Ok, 1 more ingredient to go. I thought to myself while taking the powdered sugar from the shelf in a convenience store. Now I only need chocolates.

I checked the list for the 6th time so that I won't miss something. Shopping is a daily thing for me but today is a bit different. I'm backing cookies for Naruto.

Naruto has been skipping his dinner quite a lot nowadays. To be honest I barely get to see him eat. The only thing I see him eating is breakfast. I do make him a lunch box. Sometimes he finishes it or sometimes it's fully untouched. Even yesterday he skipped dinner.

It definitely has to do something with the taste of the food. Maybe if I cook him something different he will like it? I cooked him ramen yesterday and he didn't eat it either. Maybe he has gotten sick of ramen? All I can do is make new dishes and hope for the best. It's not like he'll tell me what he likes if I ask him anyways. He fully stopped talking to me after our fight. Whenever I ask him what he wants to eat he replies with 'Anything is fine' but he never finishes his food.

I'm so worried about him. Do you know what the worst part is? That I can't talk to him properly nowadays. It's not his fault either. I just feel guilty talking to him.
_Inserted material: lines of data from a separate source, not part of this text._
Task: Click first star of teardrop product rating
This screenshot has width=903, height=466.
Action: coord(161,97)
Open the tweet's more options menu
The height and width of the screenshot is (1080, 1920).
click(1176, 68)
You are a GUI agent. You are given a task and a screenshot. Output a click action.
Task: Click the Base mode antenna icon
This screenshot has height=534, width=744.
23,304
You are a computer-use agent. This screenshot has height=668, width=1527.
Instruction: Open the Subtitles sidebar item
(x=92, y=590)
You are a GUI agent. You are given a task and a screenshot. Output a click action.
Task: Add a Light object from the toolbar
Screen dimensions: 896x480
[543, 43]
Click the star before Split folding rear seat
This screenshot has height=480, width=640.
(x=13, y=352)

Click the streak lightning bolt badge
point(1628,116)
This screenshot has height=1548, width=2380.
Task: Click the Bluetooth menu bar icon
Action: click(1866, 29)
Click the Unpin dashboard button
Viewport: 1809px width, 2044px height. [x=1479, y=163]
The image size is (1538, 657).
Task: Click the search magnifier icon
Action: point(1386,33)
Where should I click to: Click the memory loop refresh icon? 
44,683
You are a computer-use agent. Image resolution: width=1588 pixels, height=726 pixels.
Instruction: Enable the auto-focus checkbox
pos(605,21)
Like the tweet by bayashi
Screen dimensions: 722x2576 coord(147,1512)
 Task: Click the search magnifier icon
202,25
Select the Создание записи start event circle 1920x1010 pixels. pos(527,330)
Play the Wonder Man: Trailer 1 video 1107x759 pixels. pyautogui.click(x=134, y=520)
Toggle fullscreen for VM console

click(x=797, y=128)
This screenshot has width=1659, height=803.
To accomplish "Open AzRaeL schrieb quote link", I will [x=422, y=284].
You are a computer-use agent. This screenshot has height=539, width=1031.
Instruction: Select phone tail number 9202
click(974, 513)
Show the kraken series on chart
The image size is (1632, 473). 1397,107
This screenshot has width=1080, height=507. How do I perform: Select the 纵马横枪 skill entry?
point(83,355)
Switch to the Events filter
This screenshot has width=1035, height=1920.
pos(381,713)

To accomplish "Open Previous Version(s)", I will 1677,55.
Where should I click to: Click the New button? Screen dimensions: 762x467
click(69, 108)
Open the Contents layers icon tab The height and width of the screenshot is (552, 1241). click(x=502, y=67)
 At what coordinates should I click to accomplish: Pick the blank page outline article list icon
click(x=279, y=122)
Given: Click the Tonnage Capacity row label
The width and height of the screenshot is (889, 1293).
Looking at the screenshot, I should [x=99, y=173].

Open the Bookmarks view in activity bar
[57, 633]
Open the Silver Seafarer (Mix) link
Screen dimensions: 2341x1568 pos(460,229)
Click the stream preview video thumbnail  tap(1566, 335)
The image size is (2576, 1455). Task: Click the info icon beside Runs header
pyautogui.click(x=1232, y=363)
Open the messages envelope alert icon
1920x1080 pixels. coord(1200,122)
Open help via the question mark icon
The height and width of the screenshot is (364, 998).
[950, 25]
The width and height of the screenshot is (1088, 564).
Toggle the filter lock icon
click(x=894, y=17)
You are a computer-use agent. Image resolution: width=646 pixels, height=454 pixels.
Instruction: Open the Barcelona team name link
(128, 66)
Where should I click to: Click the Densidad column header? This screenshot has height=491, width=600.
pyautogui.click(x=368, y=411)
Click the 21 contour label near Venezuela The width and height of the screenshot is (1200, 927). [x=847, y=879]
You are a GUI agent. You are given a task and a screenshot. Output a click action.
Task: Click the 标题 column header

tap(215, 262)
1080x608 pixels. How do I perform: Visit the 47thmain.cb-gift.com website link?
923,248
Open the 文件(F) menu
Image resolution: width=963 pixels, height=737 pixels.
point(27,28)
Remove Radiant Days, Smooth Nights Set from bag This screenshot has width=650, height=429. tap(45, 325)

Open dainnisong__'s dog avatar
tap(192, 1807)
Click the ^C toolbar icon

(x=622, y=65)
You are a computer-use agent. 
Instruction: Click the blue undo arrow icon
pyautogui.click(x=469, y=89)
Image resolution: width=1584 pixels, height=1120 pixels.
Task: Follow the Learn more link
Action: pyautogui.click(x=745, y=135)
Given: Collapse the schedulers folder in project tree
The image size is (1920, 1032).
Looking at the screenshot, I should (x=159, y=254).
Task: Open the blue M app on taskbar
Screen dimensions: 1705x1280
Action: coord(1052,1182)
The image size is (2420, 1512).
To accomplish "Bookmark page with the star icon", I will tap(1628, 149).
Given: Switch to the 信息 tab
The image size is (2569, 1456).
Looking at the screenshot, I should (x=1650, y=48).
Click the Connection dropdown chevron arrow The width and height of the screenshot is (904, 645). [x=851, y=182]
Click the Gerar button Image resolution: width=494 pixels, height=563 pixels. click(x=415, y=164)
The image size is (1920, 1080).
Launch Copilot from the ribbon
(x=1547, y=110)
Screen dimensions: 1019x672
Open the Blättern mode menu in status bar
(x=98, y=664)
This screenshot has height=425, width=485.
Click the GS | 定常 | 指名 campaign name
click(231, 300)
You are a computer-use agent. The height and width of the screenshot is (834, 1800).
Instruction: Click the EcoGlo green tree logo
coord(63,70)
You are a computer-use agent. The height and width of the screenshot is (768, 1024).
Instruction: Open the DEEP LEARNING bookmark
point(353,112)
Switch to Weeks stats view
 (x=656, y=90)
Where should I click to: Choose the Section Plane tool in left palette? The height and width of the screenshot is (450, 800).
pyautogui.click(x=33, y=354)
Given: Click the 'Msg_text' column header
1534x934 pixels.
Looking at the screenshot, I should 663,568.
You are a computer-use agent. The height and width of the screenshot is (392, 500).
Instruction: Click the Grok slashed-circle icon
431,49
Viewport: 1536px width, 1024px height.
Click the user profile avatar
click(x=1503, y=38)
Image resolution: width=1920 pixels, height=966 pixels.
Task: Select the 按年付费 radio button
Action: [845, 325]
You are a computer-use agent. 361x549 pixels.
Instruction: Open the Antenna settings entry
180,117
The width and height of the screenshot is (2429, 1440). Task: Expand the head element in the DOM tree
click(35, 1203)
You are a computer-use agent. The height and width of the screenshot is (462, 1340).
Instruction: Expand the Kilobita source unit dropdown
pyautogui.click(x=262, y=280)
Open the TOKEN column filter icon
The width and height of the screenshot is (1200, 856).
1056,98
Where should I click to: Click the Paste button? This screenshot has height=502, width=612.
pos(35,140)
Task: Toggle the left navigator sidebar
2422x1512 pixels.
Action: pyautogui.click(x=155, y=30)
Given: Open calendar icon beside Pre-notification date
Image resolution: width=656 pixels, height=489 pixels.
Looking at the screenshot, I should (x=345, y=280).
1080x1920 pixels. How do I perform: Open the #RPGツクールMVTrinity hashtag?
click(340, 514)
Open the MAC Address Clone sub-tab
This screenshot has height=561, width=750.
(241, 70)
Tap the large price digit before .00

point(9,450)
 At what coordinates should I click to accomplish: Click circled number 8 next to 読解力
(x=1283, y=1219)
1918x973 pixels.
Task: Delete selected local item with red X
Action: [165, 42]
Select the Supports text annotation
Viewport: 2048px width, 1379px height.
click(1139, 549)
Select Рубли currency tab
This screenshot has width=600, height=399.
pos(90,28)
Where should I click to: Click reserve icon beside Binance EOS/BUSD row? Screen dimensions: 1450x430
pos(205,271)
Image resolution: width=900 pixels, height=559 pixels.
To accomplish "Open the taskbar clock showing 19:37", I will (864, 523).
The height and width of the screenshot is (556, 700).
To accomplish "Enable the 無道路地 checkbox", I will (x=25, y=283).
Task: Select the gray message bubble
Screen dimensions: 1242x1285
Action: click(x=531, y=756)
I was really harsh to him that day. I don't know what got over me I didn't think twice before speaking.

I regret it. He's my one and only son I should've been more careful. I miss talking to him. I didn't even realize how much pressure I was putting on him. He was so cheerful before. The whole house feels empty now. He always looks so tired. Whenever I ask him how his day was he just says 'It was good'. It's obviously not. I just don't know what to do.

Now we don't even look at each other anymore. He always attempts to prevent me from speaking to him. Even on weekends he just locks himself up in his room. I've apologized before but I still can't bring myself to talk to him. I feel embarrassed. How do I talk to him after saying all those mean words to him? He is dearest to me. I don't deserve to be a mother.

I can't just sit here and watch my son's life get ruined. Whatever it is I have to talk to him about it or find the main reason behind this.

Oh, I forgot to buy the chocolates. I have to bake the cookies as soon as I get home. I can't waste any more time here.

I walked over to the chocolate aisle to find something that'll suit Naruto's taste. Though Naruto isn't that picky when it comes to chocolates I still want the cookies to be the best cookies that he ever had. There were different types of chocolates but one of them caught my attention the most. Not in a good way. A tomato-flavored chocolate bar.

Something like that even exists? Who eats something like this?! I'm really questioning their choice of men or women. They clearly don't have good taste. The most disgusting part is that the tomato-flavored chocolate is salted.